If public companies haven’t picked up on the business trend of diversifying their boards by now, perhaps they will now that Congress has again put forth legislation asking them to do so.

News reports this week reveal that Senator Bob Menendez (D-N.J.) and nine of his Democratic colleagues have reintroduced the Improving Corporate Governance Through Diversity Act which would require public companies to report the racial, gender, ethnic and veteran makeup of their corporate board and senior managers. The bill would create a diversity advisory group to study corporate diversity and submit annual reports to Congress as well as require that the SEC’s office of minority and women inclusion publish a best practices and compliance report to the commission every three years. Similar legislation will reportedly be introduced in the House of Representatives by Rep. Gregory Meeks (D-N.Y.).
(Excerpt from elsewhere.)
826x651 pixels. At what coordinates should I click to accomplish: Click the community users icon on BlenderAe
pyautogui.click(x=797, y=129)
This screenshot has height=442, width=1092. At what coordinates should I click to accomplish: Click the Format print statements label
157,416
The movement to diversify corporate boards continues to gain support. States have introduced board diversity legislation, institutional investors BlackRock, State Street and others have threatened to vote against boards that don’t diversify, financial institutions have said they won’t finance deals from companies without diverse boards and the Nasdaq stock exchange has threatened to delist companies that refuse to diversify their boards. Now Congress is weighing in. Boards should consider having open discussion about what board diversity might mean for current directors and for the company’s future growth.
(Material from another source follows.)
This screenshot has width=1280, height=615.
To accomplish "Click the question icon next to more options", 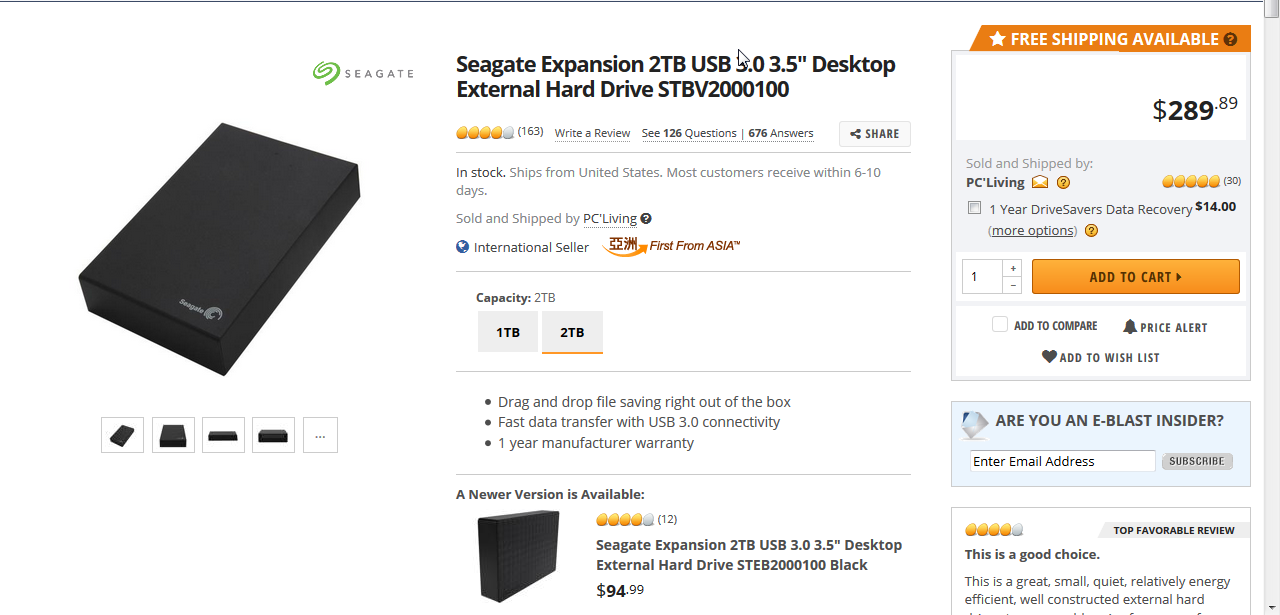I will pyautogui.click(x=1091, y=231).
This effort from Congress is not assured of becoming law, however. In a letter to the SEC, a dozen Republican Senators blasted Nasdaq’s proposed diversity rule, stating, “While we think America’s corporations benefit from boards that avoid groupthink and offer a diversity of perspectives, and commend firms that look to increase diversity among their boards, we do not think Nasdaq should be using its quasi-regulatory authority to impose social policies.” Getting Republican votes for this bill will be difficult.
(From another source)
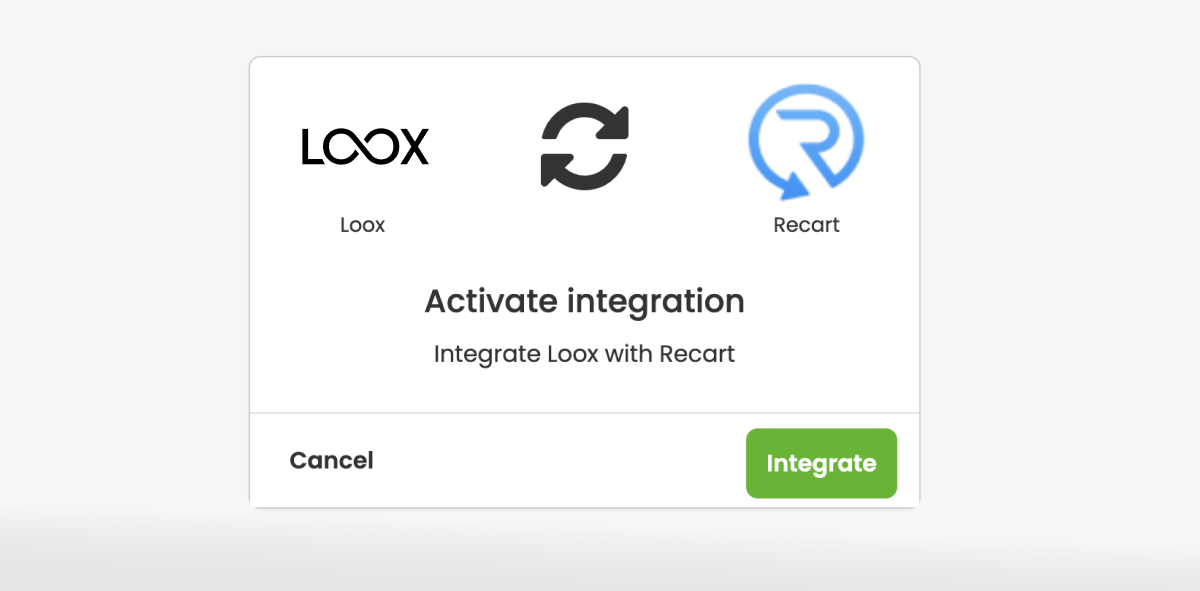Select the green Integrate action
The height and width of the screenshot is (591, 1200).
point(821,463)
However, if Republicans or anyone else really believes that diversity is a “social policy,” they are missing the point. Over the last five years, boards have had to deal with any number of disruptions to industry business models. Companies that have resisted this trend have paid the price in stock price appreciation, loss of market share or being run out of business. Business disruptions are not limited to technology advancement. Board diversity is a strategy advancement, and any board that believes it is only a social program is disregarding the full capabilities and potential of the America’s human capital.

All board diversity requires is for directors to be open-minded enough to realize that the current group of respected and smart people may not have all the answers. Adding different voices to the board will only mean that the debates about how to profitably move the company forward will be slightly different, perhaps with alternative arguments and solutions raised. In the end, the best ideas will be voted on and implemented, just as they are in a boardroom that is not diverse.

With state legislatures, federal regulators, institutional investors, financial institutions, company stakeholders and now Congress all suggesting that board diversity would be better for companies (and supplying data to support that conclusion), it’s beginning to look as if resistance to board diversity is rooted in an unwillingness to change course. Sure, many companies will craft a written reason why they believe they do not need to diversify their boards, but that won’t mean that they are doing what’s in the best interest of the company. In many cases they will be doing what’s in the best interest of the current board members — particularly in those instances where non-diverse boards have produced lagging financial results for years.

Consider this: would your current board welcome a board candidate who demonstrated that they were unwilling to accept the advice of state legislatures, federal regulators, institutional investors, financial institutions, company stakeholders and Congress? Would your shareholders welcome candidates like that? Is a board filled with individuals like that really what’s in the best interest of the company? It might be wise for boards that have not already done so to pick up on this trend.